Blair Crimmins is not your typical singer-songwriter. He didn’t just strum a guitar and croon tunes; instead, he did it one-man band-style, playing piano, guitar, banjo, ukulele and accordion during his shows.
His outfit, Blair Crimmins and The Hookers, specializes in ragtime and 1920s-style jazz. The group will perform at the Center for the Arts, 72 S. Main St., Homer, on Friday, April 6, 8 p.m. Admission is $20 for adults, $18 for seniors, $15 for students and $5 for military, veterans and children; visit center4art.org for information.
Crimmins promises that entertaining the Homer audience will be a top priority. “Fats Waller, Cab Calloway, they were entertainers first and foremost,” Crimmins says. “Before it was cool to play with your back to the audience or put your head down; they always knew where the audience was. I absolutely take entertaining seriously in the show. It doesn’t matter if there are two people or 1,000. The idea is to bring an entertaining show everywhere we go.”
Crimmins, who attended Berklee College of Music for guitar performance, didn’t start out with his ragtime theme. He toured for years with rock bands but never felt fully in his own skin.
“With rock music, you’ve got to be a rocker guy,” he notes. “But it took me a while to find my niche. Once I found it, around 2009, I started writing in that style and got the right musicians around me to perform it the way it should be. I had never been more comfortable in a genre before. It felt like it was something I could pull off. It felt natural. It doesn’t feel like I’m putting on some air. This just felt like me.”
In 2009 Crimmins assembled a group of musicians for his newly found genre of choice, then he started touring solo with the hope of growing those markets to eventually support the full band. His methods worked, and just a year later the band started touring with him more often. They have gigged throughout the United States and last year mounted a tour of southern Italy in support of their album You Gotta Sell Something.
“That album doesn’t rely as much on instrumental sections as hooks,” Crimmins says. “It’s more of a lyrical pop-song format. The words come pretty quickly and it doesn’t rely as heavily on the band jamming. It branches out more into some stuff that’s not always swing. One’s gospel, and a few tunes have more of a backbeat to them. It’s a combination of genres.”

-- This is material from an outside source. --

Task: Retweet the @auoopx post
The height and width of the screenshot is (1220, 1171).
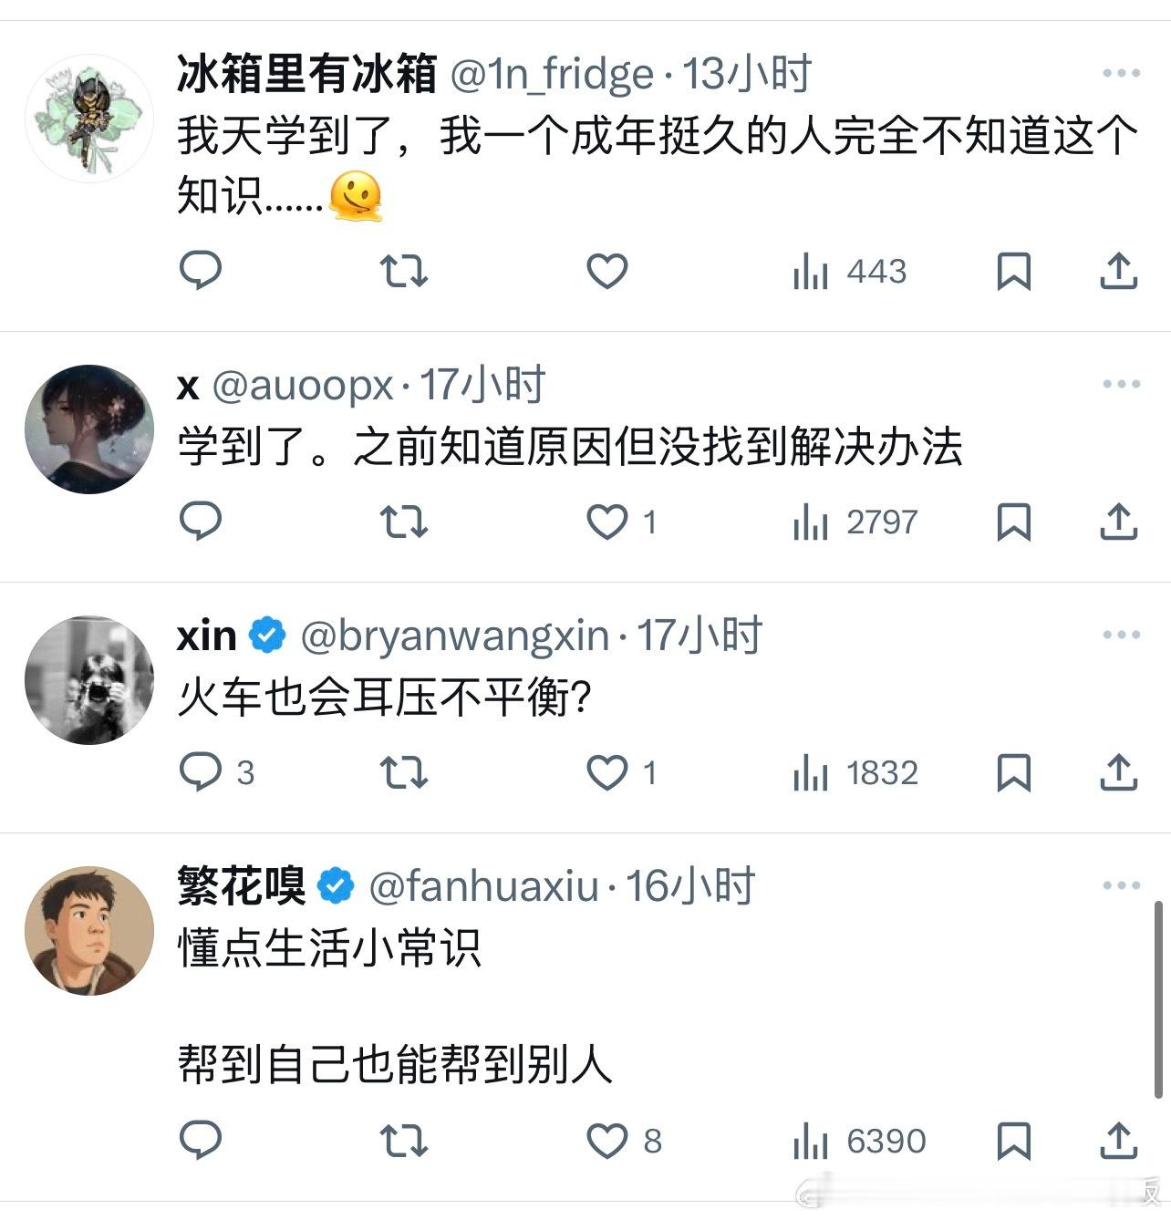Action: click(x=403, y=522)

The Atlanta-based band features anywhere from five to seven players, often including a horn and woodwind section with clarinet, trumpet and trombone. But finding the right people for the job wasn’t easy. “I went through my fair share of players,” Crimmins admits. “You find out that just because someone plays trumpet, it doesn’t mean it’s the way you need them to play. Straight-ahead bebop and jazz is a whole other discipline from this early jazz. You need to study.”
Songwriter Crimmins also wants to expand musically within the next year, hoping to release a children’s album with songs that are both child- and parent-friendly. “We have a lot of parents tell us, ‘Our kids love The Hookers! They immediately dance when you come on,’” Crimmins says. “Usually I’ll write about my own experiences, but this time I’ll write to the experiences of a younger person. It’s a new creative energy. But I probably won’t put that album out under The Hookers’ name.”